Excerpt provided =>
===
With thanks to Rum, Brian, Rupert and Mouse
Contents
(Click)
Introduction
Merriment Valley (Holt & The Glaven Valley)
Saxon Shore (Blakeney to Hunstanton)
Honey Hills & Holy Vale (The Saxon Shore Hinterland)
Phantom Hundred (Towards the Wensum)
The Poppyland Coast (Salthouse to Mundesley)
Paston Country (The North East)
Introduction
This book evolved from Hint of Secrecy – Hidden North Norfolk on a Bike, which in turn had developed from a couple of other little books with the same theme. These were loosely based on a blog I had done on the Daily Telegraph website with my friend Paul about pubs and churches, which is why these two topics occur quite a lot. The word hidden caused critical comment that places like Walsingham or Briston are hardly hidden, but I believe that some things, like the 300 year old metal cello at Briston or the Hindu pilgrims to Walsingham are at least odd enough to warrant comment. Perhaps unexpected is a better word than hidden. But Hidden looks better.
Much of my research was done on a bicycle, and I would never have got to know the area as I have without my mates in the North Norfolk Wheelers. Of the many source books I used the two most helpful were the Historical Atlas of Norfolk by Ashbin and Davison, and The Buildings of England – Norfolk, vols 1&2 by Pevsner and Wilson. Of the online resources the site I have used most is Simon Knott’s marvellous Norfolk Churches, which I would recommend to anybody. Faden’s republished 1798 map is also available online and is a valuable source. The Norfolk Heritage Explorer site is another absolutely necessary resource, which I have used a lot. I am also very indebted to Richard Bristow’s Norfolk Pubs website, which I have been reticent to mention before because people are inclined to take it for a pub guide instead of an historical record. For maps I have used the Ordinance Survey Explore and Landranger series and, of course, Google Earth.
Apart from all these there have been the many friends, new and old, I have drunk ale with, and listened to their stories, enjoying them all, whether I believed them or not. You know who you are. Heartfelt thanks.
Merriment Valley (Holt & The Glaven Valley)
===
What to do => Reproduce word for word the part of the Norfolk book excerpt starting with "Saxon Shore (Blakeney" and going on through "Hidden looks better.".

Information provided =>
===
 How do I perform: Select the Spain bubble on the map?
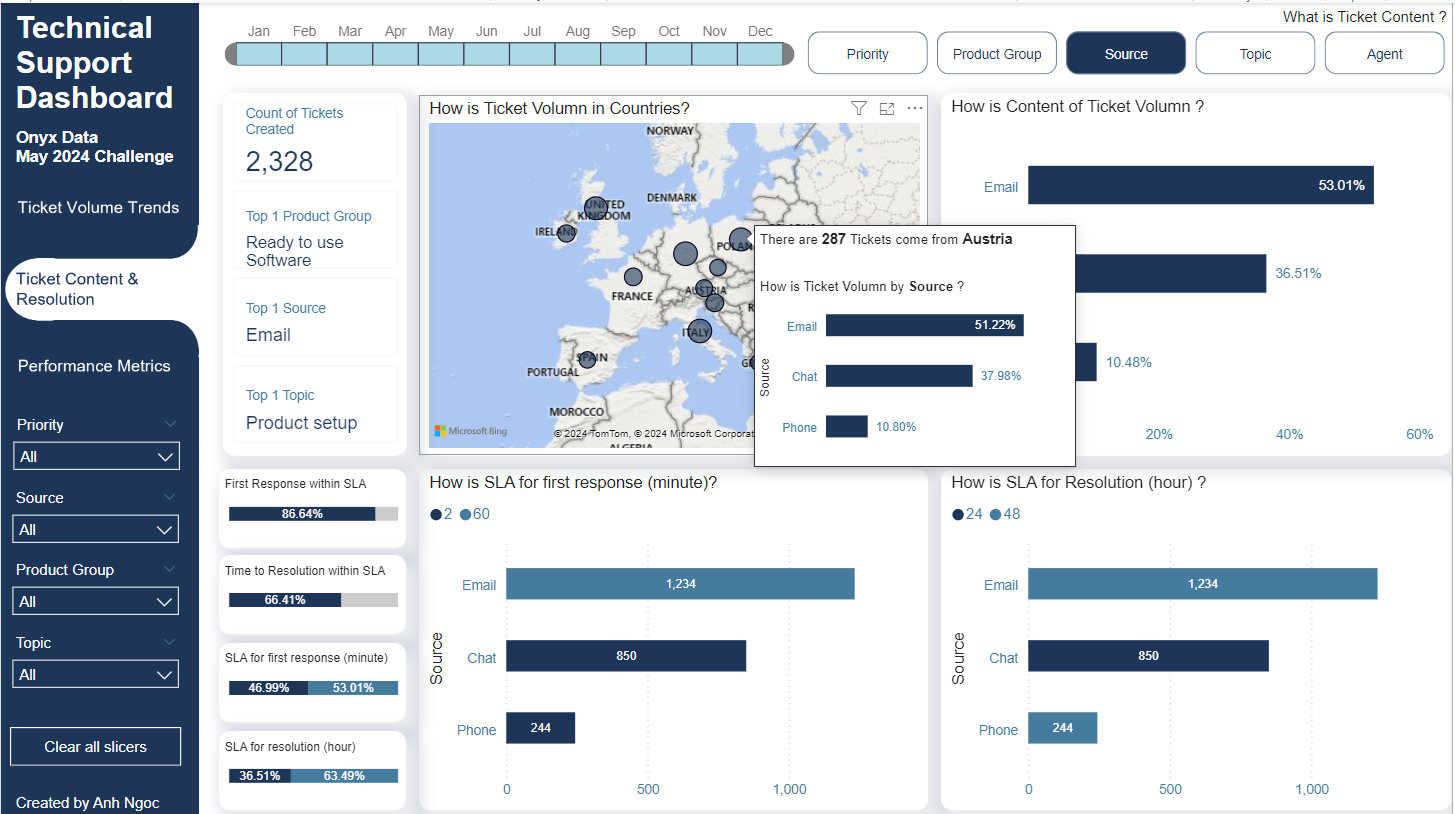click(587, 359)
===
Answer to the task =>
Saxon Shore (Blakeney to Hunstanton)
Honey Hills & Holy Vale (The Saxon Shore Hinterland)
Phantom Hundred (Towards the Wensum)
The Poppyland Coast (Salthouse to Mundesley)
Paston Country (The North East)
Introduction
This book evolved from Hint of Secrecy – Hidden North Norfolk on a Bike, which in turn had developed from a couple of other little books with the same theme. These were loosely based on a blog I had done on the Daily Telegraph website with my friend Paul about pubs and churches, which is why these two topics occur quite a lot. The word hidden caused critical comment that places like Walsingham or Briston are hardly hidden, but I believe that some things, like the 300 year old metal cello at Briston or the Hindu pilgrims to Walsingham are at least odd enough to warrant comment. Perhaps unexpected is a better word than hidden. But Hidden looks better.